■ Exercise objective:
Please restate the data that follows, leaving every word in place.

■ Supplied material:

>>>>

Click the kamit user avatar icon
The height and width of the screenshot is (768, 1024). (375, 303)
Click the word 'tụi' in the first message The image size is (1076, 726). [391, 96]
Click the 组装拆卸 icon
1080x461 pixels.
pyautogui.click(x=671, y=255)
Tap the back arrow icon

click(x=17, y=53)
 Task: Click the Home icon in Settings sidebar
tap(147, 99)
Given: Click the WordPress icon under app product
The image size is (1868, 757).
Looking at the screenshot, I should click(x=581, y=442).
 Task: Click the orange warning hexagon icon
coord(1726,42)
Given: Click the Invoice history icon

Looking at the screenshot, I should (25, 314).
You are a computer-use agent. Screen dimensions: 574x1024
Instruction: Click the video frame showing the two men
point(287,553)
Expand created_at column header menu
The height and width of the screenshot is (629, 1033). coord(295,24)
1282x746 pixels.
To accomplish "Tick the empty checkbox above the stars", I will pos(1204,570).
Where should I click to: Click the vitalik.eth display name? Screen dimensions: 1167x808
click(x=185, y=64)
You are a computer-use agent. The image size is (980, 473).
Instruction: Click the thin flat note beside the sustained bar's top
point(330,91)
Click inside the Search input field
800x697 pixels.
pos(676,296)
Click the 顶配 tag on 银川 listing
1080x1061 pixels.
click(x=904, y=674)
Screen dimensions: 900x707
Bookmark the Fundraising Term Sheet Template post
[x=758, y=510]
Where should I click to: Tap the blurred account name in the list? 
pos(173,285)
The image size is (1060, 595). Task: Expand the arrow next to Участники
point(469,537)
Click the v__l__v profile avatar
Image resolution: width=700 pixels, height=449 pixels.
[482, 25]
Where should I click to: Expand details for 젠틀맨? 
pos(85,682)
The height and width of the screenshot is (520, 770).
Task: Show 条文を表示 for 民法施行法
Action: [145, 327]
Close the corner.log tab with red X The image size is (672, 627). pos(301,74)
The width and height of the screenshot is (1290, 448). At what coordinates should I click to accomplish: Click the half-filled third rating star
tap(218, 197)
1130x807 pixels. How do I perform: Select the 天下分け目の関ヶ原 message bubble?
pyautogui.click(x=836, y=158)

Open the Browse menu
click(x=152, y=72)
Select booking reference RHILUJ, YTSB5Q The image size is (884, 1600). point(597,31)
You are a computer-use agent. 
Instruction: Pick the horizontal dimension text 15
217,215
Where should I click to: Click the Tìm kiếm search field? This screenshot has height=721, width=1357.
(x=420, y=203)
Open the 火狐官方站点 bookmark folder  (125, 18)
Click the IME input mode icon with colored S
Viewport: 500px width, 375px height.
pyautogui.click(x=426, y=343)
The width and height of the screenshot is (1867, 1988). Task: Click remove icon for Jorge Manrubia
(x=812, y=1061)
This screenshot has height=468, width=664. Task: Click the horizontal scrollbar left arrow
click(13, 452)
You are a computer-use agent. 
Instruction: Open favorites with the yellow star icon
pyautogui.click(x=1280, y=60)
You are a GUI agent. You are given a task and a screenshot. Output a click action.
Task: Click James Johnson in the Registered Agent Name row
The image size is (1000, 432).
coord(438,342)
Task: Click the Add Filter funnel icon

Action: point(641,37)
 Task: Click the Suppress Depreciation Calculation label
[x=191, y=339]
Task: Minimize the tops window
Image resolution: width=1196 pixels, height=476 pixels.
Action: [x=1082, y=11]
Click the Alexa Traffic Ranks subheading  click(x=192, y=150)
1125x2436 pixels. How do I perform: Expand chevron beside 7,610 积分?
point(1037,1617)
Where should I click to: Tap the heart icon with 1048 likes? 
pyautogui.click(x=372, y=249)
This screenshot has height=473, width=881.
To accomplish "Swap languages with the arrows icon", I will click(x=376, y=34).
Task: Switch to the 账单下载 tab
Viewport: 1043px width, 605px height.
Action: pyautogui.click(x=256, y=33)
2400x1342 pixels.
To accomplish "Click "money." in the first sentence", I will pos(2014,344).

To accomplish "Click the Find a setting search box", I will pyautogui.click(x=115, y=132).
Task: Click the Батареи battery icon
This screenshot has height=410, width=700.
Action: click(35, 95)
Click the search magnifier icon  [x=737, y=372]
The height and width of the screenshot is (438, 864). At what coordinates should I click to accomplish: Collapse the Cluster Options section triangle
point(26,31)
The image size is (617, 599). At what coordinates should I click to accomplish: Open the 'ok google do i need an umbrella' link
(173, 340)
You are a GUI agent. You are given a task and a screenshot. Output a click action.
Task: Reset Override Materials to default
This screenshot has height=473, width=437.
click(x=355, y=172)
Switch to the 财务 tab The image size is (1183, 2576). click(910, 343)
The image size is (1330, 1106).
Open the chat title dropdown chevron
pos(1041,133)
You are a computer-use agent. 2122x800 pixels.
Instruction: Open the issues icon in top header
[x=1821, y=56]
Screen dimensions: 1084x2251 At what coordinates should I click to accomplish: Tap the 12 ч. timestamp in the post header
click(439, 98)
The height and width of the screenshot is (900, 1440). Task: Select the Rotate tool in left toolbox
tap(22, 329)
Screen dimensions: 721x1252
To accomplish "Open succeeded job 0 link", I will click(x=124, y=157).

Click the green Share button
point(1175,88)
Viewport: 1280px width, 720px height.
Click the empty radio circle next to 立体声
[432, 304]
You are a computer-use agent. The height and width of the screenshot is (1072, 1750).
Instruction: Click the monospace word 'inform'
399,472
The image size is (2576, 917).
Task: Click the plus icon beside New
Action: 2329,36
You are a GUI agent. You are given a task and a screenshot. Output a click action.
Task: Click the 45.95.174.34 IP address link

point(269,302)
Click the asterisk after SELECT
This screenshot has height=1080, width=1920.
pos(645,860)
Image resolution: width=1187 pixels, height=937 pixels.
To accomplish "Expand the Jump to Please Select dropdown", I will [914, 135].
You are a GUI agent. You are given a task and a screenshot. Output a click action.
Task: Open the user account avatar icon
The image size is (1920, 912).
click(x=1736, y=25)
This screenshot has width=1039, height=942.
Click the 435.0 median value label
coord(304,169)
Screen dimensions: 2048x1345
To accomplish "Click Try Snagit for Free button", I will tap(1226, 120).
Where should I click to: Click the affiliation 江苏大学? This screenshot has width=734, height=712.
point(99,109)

<<<<

■ Exercise output:
Click the kamit user avatar icon
The height and width of the screenshot is (768, 1024). (375, 303)
Click the word 'tụi' in the first message The image size is (1076, 726). [391, 96]
Click the 组装拆卸 icon
1080x461 pixels.
pyautogui.click(x=671, y=255)
Tap the back arrow icon

click(x=17, y=53)
 Task: Click the Home icon in Settings sidebar
tap(147, 99)
Given: Click the WordPress icon under app product
The image size is (1868, 757).
Looking at the screenshot, I should click(x=581, y=442).
 Task: Click the orange warning hexagon icon
coord(1726,42)
Given: Click the Invoice history icon

Looking at the screenshot, I should (25, 314).
You are a computer-use agent. Screen dimensions: 574x1024
Instruction: Click the video frame showing the two men
point(287,553)
Expand created_at column header menu
The height and width of the screenshot is (629, 1033). coord(295,24)
1282x746 pixels.
To accomplish "Tick the empty checkbox above the stars", I will pos(1204,570).
Where should I click to: Click the vitalik.eth display name? Screen dimensions: 1167x808
click(x=185, y=64)
You are a computer-use agent. The image size is (980, 473).
Instruction: Click the thin flat note beside the sustained bar's top
point(330,91)
Click inside the Search input field
800x697 pixels.
pos(676,296)
Click the 顶配 tag on 银川 listing
1080x1061 pixels.
click(x=904, y=674)
Screen dimensions: 900x707
Bookmark the Fundraising Term Sheet Template post
[x=758, y=510]
Where should I click to: Tap the blurred account name in the list? 
pos(173,285)
The image size is (1060, 595). Task: Expand the arrow next to Участники
point(469,537)
Click the v__l__v profile avatar
Image resolution: width=700 pixels, height=449 pixels.
[482, 25]
Where should I click to: Expand details for 젠틀맨? 
pos(85,682)
The height and width of the screenshot is (520, 770).
Task: Show 条文を表示 for 民法施行法
Action: [145, 327]
Close the corner.log tab with red X The image size is (672, 627). pos(301,74)
The width and height of the screenshot is (1290, 448). At what coordinates should I click to accomplish: Click the half-filled third rating star
tap(218, 197)
1130x807 pixels. How do I perform: Select the 天下分け目の関ヶ原 message bubble?
pyautogui.click(x=836, y=158)

Open the Browse menu
click(x=152, y=72)
Select booking reference RHILUJ, YTSB5Q The image size is (884, 1600). point(597,31)
You are a computer-use agent. 
Instruction: Pick the horizontal dimension text 15
217,215
Where should I click to: Click the Tìm kiếm search field? This screenshot has height=721, width=1357.
(x=420, y=203)
Open the 火狐官方站点 bookmark folder  (125, 18)
Click the IME input mode icon with colored S
Viewport: 500px width, 375px height.
pyautogui.click(x=426, y=343)
The width and height of the screenshot is (1867, 1988). Task: Click remove icon for Jorge Manrubia
(x=812, y=1061)
This screenshot has height=468, width=664. Task: Click the horizontal scrollbar left arrow
click(13, 452)
You are a computer-use agent. 
Instruction: Open favorites with the yellow star icon
pyautogui.click(x=1280, y=60)
You are a GUI agent. You are given a task and a screenshot. Output a click action.
Task: Click James Johnson in the Registered Agent Name row
The image size is (1000, 432).
coord(438,342)
Task: Click the Add Filter funnel icon

Action: point(641,37)
 Task: Click the Suppress Depreciation Calculation label
[x=191, y=339]
Task: Minimize the tops window
Image resolution: width=1196 pixels, height=476 pixels.
Action: [x=1082, y=11]
Click the Alexa Traffic Ranks subheading  click(x=192, y=150)
1125x2436 pixels. How do I perform: Expand chevron beside 7,610 积分?
point(1037,1617)
Where should I click to: Tap the heart icon with 1048 likes? 
pyautogui.click(x=372, y=249)
This screenshot has height=473, width=881.
To accomplish "Swap languages with the arrows icon", I will click(x=376, y=34).
Task: Switch to the 账单下载 tab
Viewport: 1043px width, 605px height.
Action: pyautogui.click(x=256, y=33)
2400x1342 pixels.
To accomplish "Click "money." in the first sentence", I will pos(2014,344).

To accomplish "Click the Find a setting search box", I will pyautogui.click(x=115, y=132).
Task: Click the Батареи battery icon
This screenshot has height=410, width=700.
Action: click(35, 95)
Click the search magnifier icon  [x=737, y=372]
The height and width of the screenshot is (438, 864). At what coordinates should I click to accomplish: Collapse the Cluster Options section triangle
point(26,31)
The image size is (617, 599). At what coordinates should I click to accomplish: Open the 'ok google do i need an umbrella' link
(173, 340)
You are a GUI agent. You are given a task and a screenshot. Output a click action.
Task: Reset Override Materials to default
This screenshot has height=473, width=437.
click(x=355, y=172)
Switch to the 财务 tab The image size is (1183, 2576). click(910, 343)
The image size is (1330, 1106).
Open the chat title dropdown chevron
pos(1041,133)
You are a computer-use agent. 2122x800 pixels.
Instruction: Open the issues icon in top header
[x=1821, y=56]
Screen dimensions: 1084x2251 At what coordinates should I click to accomplish: Tap the 12 ч. timestamp in the post header
click(439, 98)
The height and width of the screenshot is (900, 1440). Task: Select the Rotate tool in left toolbox
tap(22, 329)
Screen dimensions: 721x1252
To accomplish "Open succeeded job 0 link", I will click(x=124, y=157).

Click the green Share button
point(1175,88)
Viewport: 1280px width, 720px height.
Click the empty radio circle next to 立体声
[432, 304]
You are a computer-use agent. The height and width of the screenshot is (1072, 1750).
Instruction: Click the monospace word 'inform'
399,472
The image size is (2576, 917).
Task: Click the plus icon beside New
Action: 2329,36
You are a GUI agent. You are given a task and a screenshot. Output a click action.
Task: Click the 45.95.174.34 IP address link

point(269,302)
Click the asterisk after SELECT
This screenshot has height=1080, width=1920.
pos(645,860)
Image resolution: width=1187 pixels, height=937 pixels.
To accomplish "Expand the Jump to Please Select dropdown", I will [914, 135].
You are a GUI agent. You are given a task and a screenshot. Output a click action.
Task: Open the user account avatar icon
The image size is (1920, 912).
click(x=1736, y=25)
This screenshot has width=1039, height=942.
Click the 435.0 median value label
coord(304,169)
Screen dimensions: 2048x1345
To accomplish "Click Try Snagit for Free button", I will tap(1226, 120).
Where should I click to: Click the affiliation 江苏大学? This screenshot has width=734, height=712.
point(99,109)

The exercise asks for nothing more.